The health insurance landscape, including coverage plans provided by the government, can be complicated to navigate. Medicare vs. Medicare Advantage, for example, have similar names but several distinct differences in terms of care coverage and benefits for patients.
“One of the more common questions I get from my patients about their coverage are the differences between Medicare Advantage vs. just Medicare,” he says.
Medicare vs. Medicare Advantage
Medicare is the federal health insurance program that covers people 65 years of age or older, certain younger people with disabilities and patients with end-stage renal disease. The coverage is broken down into four distinct parts: A, B, C, and D.
Part A is hospital insurance, which covers in-hospital stays, care in a nursing facility and certain home health care services.
Part B is medical insurance, which covers certain doctor services, outpatient care, preventive care and medical supplies.
Part C, otherwise known as Medicare Advantage, is a plan in which a private company contracts with Medicare to provide Part A and Part B benefits. These plans include health maintenance organizations (HMO), preferred provider organizations (PPO), private fee-for-service plans, special needs plans, and Medicare Medical Savings Account Plans.The majority of Medicare Advantage plans offer Part D coverage, which includes prescription drugs.
Patients need to carefully review the details of both plans and weigh them against their own health circumstances to ensure they’re making the best choice for themselves.
Costs. Regular Medicare patients have to pay Medicare premiums, deductibles and coinsurances. The coinsurance rate for regular Medicare is fixed at 20% of the cost of the service. Medicare Advantage charges Medicare premiums as well as the other plan’s premium, if applicable. The other plan has its own set of rules for co-pays and deductibles.

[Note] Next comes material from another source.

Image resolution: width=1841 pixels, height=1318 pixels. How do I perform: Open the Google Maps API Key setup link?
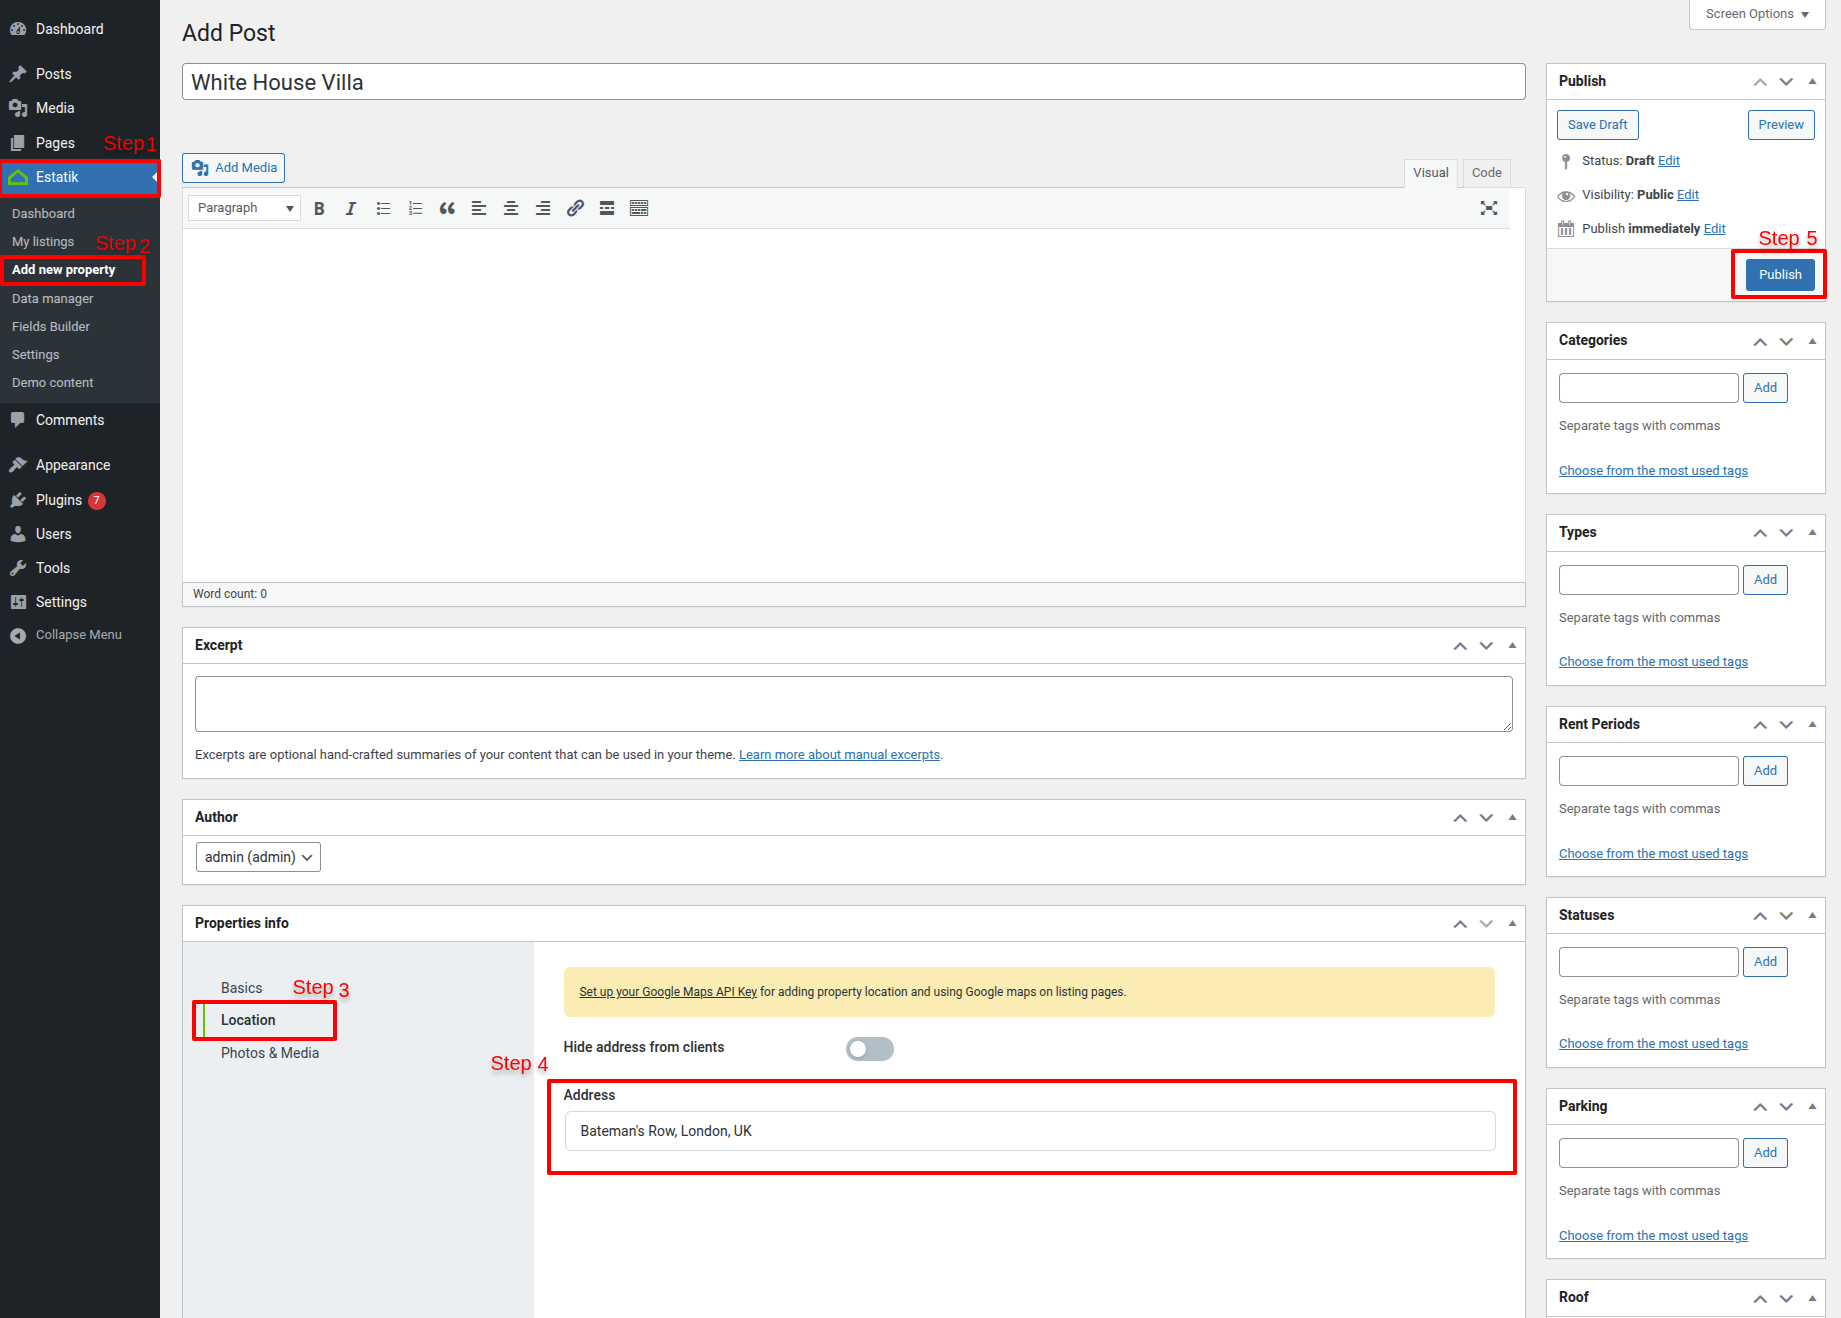[x=668, y=992]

Supplemental insurance. Regular Medicare patients need to have supplemental insurance to make up the difference for what Medicare won’t cover, while Medicare Advantage patients don’t need to do this.
“When a patient has regular Medicare insurance they have to have a secondary insurance that they’ll buy separately because Medicare only pays for 80% of the cost, while the secondary insurance will pay 20% of the remaining cost,” explains Dr. Patel. “With the Medicare Advantage insurance, the patient only pays a single free on a monthly basis and does not need a secondary insurance.”
Extra services. Medicare only covers medically-necessary inpatients and outpatient services and does not cover extra services like routine vision checks, hearing or dental care.
Freedom to see providers nationwide. Patients with regular Medicare can visit any health provider that accepts Medicare. Patients with Medicare Advantage, however, must check with their HMO and PPO networks to see which providers are covered under those plans.
Referrals for specialists. Patients with Medicare don’t need to get a referral in order to see a specialist, while patients covered under Medicare Advantage typically have to procure a referral from their primary care provider to see a specialist.
“The major difference between Medicare Advantage and Medicare is you do need to pick a particular doctor as your primary care doctor,” Dr. Patel says. “You do not have to do this with regular Medicare.”
Prescription coverage. Patients with Medicare who need prescription drug coverage can buy a separate Part D plan. Most Medicare Advantage plans include Part D coverage.
Out-of-pocket limit. Regular Medicare has no out-of-pocket maximum and there’s no limit to what patients can spend on healthcare. Medicare Advantage plans have an annual out-of-pocket limit, which can be expensive but helps to protect patients who require expensive care. The plan covers all expenses once the limit is reached.